I was asked during lunchtime what was meant by benefit fraud. This refers to fraudulent social security claimants i.e. receiving money for unemployment when the person is employed or disability allowance by non-disabled persons. After explaining this, I was then asked how this could possibly link to intellectual property crime. There is no real link between the two. It is a quirk of the statistics relied upon. An infringer involved in IP crime and fraudulently claiming social security payments does not show the crimes are linked in any meaningful way, other than the offender is involved in various forms of criminality. They could both be categorised as a form of ‘economic crime’; a means of earning an income for those who operate outside the legitimate economy.

“Number two is ‘money laundering’, as we discussed. Number three is ‘organised criminal groups’, the third biggest area of criminality. Given the very broad definition we saw before, I’m again surprised the percentage reported isn’t a lot higher. Number four is ‘drug dealing’; when we talk about organised crime and drug dealing, naturally people’s mind wonders off to Colombia, to cartels, to Mexico [and Breaking Bad], but in this case we are not talking about that. We are talking about very low level, the last mile of drug delivery. I am not trying to down play this crime or the impact it has on communities, only saying it is not organised crime in the way you may think when linking it with drug dealing. We are talking about kids, teenagers on bikes in extremely deprived areas delivering drugs. There are gangs and organised crime within the supply-chain, however, what is being reported [is] not necessarily the major hardened criminals, but the very low level offenders who are generally easier to apprehend and convict.”

when we talk about organised crime and drug dealing, naturally people’s mind wonders off to Colombia, to cartels, to Mexico

In this context, drug dealing could also be looked at in terms of a common form of criminality the disenfranchised engage in- much like selling contraband and counterfeited goods and social security fraud.

“The next links are all relatively small, they are ‘loan sharking’, ‘people trafficking’, ‘violence’, ‘child sexual exploitation’ and ‘prostitution’. You might expect some of these to be more, such as trafficking, given the links with false labour, counterfeiting, illicit manufacturing and slavery. This report is from a UK perspective, in many other countries it is likely to be higher, but we barely manufacture anything legitimate let alone manufacturing counterfeits. That is probably why they are so low in terms of linked with IP crime.”

To note, the reported percentages are not actual volume in terms of number of criminal acts or offenders apprehended. The percentages actually represent the proportion of authorities which reported an offender for IP infringement alongside the identified ‘linked criminality’. This, combined with the lack of geographical mapping of the data prevents a more thorough analysis of the data.

Framing Global Counterfeiting

“Next, this is an excerpt from the Illicit Trade report produced by the OECD and the EUIPO in 2019. This report is definitely a must-read for the industry. It lists five areas that show propensity for a country in terms of selling, manufacturing or transporting counterfeit items. The first one is governance, the definition for the report was about the IP legal system and corruption in terms of enforcing that. Some countries may have what looks great on paper but they don’t enforce it due to corruption, customs officials taking bribes, that is what they mean by governance. Free Trade Zones explains itself.”

See the 2018 Out-of-Cycle Review of Notorious Markets report produced by the USTR for a discussion of Free Trade Zones in relation to IP infringement (listed below).

“Then, production facilities which was about labour, wages, trade unions and manufacturing regulations. Logistics capabilities is about transport networks and ports. And trade facilitation policies was specifically about transparency and sharing of data between countries, something which has been mentioned a number of times at this event. These five areas were identified in terms of global trade of counterfeit and pirated goods. I think this is a much better framing of the issue and how we go about putting some measures into place to reduce piracy.”

DIRECTIVES:
1. Condense the paragraph beginning "To note, the reported percentages" from the IP crime text into two or three short sentences, keeping its main facts.
2. According to the IP crime text, which two bodies produced the 2019 Illicit Trade report?
3. Write a continuation of the IP crime text, starting after its final sentence.

Data records:
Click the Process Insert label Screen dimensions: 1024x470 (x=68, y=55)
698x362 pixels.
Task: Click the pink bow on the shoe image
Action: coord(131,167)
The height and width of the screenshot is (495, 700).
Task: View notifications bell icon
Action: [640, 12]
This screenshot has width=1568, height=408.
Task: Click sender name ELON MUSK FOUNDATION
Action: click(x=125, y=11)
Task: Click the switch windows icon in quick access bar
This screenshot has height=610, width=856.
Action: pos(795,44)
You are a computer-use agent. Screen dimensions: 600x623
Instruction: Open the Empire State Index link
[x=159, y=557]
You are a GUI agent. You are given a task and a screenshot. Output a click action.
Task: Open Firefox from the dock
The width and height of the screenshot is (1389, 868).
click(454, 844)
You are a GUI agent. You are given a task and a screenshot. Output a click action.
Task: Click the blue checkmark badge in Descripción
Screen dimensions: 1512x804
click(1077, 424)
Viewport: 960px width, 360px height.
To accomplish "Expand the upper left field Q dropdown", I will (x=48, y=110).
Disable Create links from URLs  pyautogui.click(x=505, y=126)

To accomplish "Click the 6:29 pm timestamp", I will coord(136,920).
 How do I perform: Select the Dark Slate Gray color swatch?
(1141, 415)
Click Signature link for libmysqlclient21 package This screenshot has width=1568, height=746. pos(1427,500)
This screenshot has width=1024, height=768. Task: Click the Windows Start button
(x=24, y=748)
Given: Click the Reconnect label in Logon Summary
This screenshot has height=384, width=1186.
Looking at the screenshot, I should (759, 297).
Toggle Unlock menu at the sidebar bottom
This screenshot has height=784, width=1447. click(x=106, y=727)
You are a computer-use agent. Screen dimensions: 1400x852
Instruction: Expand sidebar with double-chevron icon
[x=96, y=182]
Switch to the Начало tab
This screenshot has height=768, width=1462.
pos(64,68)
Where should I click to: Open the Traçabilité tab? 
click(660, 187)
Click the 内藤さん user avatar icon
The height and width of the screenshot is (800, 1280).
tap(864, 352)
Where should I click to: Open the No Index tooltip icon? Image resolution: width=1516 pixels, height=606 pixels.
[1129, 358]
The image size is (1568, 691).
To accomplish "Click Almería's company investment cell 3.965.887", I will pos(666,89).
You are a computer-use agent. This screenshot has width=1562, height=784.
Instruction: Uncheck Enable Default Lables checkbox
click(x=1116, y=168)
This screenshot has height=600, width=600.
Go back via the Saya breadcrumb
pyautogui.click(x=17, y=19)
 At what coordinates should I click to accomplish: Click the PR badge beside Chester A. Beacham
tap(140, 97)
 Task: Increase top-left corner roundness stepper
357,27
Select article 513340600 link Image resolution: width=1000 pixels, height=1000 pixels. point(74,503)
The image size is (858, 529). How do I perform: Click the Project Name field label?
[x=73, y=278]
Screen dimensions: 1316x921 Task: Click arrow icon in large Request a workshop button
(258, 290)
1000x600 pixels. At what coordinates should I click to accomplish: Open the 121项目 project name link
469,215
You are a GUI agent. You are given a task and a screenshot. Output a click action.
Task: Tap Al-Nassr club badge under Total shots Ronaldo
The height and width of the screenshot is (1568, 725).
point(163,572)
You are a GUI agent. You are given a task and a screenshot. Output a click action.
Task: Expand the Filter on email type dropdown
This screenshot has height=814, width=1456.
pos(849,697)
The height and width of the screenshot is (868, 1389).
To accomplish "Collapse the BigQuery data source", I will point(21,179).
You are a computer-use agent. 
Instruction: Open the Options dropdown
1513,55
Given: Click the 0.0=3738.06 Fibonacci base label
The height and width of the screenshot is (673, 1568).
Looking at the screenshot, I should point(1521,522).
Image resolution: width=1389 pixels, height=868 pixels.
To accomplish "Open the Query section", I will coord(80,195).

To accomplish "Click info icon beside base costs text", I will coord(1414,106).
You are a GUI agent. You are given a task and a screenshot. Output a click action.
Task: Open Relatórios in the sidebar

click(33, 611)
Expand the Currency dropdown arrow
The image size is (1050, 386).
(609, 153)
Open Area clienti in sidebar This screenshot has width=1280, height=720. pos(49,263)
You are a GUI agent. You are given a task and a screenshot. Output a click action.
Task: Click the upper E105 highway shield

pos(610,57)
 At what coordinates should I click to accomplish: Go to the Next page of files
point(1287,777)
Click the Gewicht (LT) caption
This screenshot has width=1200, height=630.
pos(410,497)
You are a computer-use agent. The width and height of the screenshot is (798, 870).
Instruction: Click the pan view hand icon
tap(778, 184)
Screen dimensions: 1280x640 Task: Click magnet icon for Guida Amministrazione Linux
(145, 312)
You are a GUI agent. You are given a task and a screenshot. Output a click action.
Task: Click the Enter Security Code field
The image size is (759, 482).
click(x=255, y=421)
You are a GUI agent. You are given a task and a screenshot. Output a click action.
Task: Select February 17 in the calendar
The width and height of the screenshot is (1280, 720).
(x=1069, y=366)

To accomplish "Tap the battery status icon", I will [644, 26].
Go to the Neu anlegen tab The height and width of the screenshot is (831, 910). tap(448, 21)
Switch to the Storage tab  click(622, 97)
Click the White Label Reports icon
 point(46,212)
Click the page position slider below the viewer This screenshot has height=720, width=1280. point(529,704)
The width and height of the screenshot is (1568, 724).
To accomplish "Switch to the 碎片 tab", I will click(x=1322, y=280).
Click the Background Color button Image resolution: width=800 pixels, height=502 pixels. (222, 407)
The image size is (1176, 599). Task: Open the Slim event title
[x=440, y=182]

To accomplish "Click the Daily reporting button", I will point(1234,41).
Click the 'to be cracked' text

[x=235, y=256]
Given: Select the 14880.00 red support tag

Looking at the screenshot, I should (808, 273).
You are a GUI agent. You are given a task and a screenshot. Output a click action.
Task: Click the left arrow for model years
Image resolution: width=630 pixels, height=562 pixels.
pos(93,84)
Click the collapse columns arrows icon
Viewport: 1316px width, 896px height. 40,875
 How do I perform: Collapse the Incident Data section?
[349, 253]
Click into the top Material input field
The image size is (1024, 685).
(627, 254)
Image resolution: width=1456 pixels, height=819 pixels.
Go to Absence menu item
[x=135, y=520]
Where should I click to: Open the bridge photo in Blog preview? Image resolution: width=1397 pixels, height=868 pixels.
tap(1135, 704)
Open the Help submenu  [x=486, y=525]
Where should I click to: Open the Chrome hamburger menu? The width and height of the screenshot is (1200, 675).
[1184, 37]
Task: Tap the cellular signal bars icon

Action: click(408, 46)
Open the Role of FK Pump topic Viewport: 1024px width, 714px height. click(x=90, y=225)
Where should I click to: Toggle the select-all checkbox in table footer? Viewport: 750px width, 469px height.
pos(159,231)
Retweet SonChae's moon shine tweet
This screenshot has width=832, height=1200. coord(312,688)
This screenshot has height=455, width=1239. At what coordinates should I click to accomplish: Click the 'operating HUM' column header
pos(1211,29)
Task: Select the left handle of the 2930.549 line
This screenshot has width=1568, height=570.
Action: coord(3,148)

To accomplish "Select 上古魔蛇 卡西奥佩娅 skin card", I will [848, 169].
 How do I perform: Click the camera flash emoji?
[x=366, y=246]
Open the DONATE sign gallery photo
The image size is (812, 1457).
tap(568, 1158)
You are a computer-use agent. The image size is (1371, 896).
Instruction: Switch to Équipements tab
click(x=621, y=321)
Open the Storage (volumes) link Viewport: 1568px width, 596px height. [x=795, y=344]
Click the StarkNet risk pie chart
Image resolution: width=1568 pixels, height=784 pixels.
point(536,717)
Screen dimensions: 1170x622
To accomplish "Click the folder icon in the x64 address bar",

RESULTS OF THE EXERCISE:
1. The reported percentages do not measure the actual number of criminal acts or offenders caught. Instead, they show the share of authorities that reported an offender for IP infringement alongside the identified linked criminality. This, together with the lack of geographical mapping of the data, prevents a more thorough analysis.

2. The OECD and the EUIPO.

3.
“Before we go on to another tiny chart that no one will be able to read, does anyone want to guess which country was identified as the biggest contributor to the global supply of counterfeit and pirated items? This is quite an easy one.”

“Member of audience: China”

“Yep, China. The top one is China, the second is Hong Kong (China).  Over the past years of the OECD measuring China has always been the top, what I can say is that China as a proportion has been decreasing. Only modestly, but it has been going down. As you can see the issues are so big it will take a long time for them to climb the mountain and get to the other side. You can see no one else is even close. They (OECD) have another metric which is used and provides us with slightly better results.”

“Again, at the top is China and Hong Kong. They two should be consider as one category in itself. The prevalence of the issues is so big they need to be considered in isolation. There are two other categories, one is ‘transport countries’, so where the illicit goods are being routed through. For example, United Arab Emirates (third on the list) is a good example. There’s a bunch in there. The third category is countries with extremely weak labour regulations – low wages, poor factory conditions, we are talking about Pakistan, India, Cambodia. And more and more South-East Asia as production starts to move away from China as they improve labour conditions and IP governance. They offer even lower labour costs, be it Vietnam for example.”

“Member of audience: Vietnam isn’t on the list (an eagle-eyed front rower)”

 “Yes the figures go up to 2016. It is a huge undertaking including qualitative data such as interviews with customs officials so the data is always behind. I would say a few countries in South-East Asia are likely to appear on the next report, this current report did also mention this trend towards the region, specifically mentioning Malaysia and others. I would predict Vietnam definitely being one of them as well.”

The regional differences are often not taken into account.

Turkey, along with a few other countries listed cross-over both categories stated, they are a manufacturer of IP infringing items and a country used as a transit point.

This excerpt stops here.